- Exercise aim: Pick out each line of the material below that contains the string "target", matching case exactly.

- Data shown:

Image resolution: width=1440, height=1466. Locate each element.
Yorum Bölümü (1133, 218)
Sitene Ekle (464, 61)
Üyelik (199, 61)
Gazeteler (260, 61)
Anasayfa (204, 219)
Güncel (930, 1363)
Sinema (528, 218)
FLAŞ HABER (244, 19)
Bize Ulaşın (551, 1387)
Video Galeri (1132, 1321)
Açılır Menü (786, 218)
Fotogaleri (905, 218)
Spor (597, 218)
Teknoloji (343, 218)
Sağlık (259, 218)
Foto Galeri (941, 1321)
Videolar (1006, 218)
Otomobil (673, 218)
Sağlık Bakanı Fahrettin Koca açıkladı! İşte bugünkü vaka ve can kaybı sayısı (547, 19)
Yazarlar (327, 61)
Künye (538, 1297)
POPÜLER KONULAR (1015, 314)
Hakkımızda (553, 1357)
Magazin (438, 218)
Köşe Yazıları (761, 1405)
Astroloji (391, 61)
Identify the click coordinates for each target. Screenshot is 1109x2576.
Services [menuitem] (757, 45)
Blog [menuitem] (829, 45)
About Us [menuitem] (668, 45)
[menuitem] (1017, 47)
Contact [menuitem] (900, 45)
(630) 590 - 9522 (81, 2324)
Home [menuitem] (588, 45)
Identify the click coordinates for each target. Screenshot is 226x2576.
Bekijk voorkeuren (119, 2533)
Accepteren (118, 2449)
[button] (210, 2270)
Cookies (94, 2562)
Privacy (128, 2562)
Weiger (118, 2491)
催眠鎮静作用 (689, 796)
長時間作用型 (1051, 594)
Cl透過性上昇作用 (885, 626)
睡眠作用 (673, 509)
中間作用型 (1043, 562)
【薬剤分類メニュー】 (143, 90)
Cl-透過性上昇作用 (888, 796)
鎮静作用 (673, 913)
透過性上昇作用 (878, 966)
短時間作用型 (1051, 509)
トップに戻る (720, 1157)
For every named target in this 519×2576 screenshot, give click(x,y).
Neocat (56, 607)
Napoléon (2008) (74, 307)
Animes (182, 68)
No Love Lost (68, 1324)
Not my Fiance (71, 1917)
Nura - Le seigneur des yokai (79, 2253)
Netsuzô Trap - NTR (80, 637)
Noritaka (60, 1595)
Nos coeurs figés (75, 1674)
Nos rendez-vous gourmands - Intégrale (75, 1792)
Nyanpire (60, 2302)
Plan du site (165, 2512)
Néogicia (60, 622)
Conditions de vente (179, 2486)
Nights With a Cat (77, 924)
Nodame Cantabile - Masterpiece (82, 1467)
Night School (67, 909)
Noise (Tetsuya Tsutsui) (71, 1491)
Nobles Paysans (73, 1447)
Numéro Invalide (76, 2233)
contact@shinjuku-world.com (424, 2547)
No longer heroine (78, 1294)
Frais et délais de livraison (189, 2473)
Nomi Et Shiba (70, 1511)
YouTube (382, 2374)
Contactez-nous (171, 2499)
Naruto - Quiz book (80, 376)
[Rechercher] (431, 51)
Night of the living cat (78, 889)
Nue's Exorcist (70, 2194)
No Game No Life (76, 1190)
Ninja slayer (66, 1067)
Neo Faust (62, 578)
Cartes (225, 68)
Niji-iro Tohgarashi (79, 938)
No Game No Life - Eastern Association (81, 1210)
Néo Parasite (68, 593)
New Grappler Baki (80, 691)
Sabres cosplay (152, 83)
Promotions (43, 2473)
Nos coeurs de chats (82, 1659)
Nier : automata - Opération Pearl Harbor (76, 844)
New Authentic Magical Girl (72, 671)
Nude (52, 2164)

- Exercise solution:
Identify the click coordinates for each target. Screenshot is 1109x2576.
Identify the click coordinates for each target. Screenshot is 226x2576.
For every named target in this 519×2576 screenshot, give click(x,y).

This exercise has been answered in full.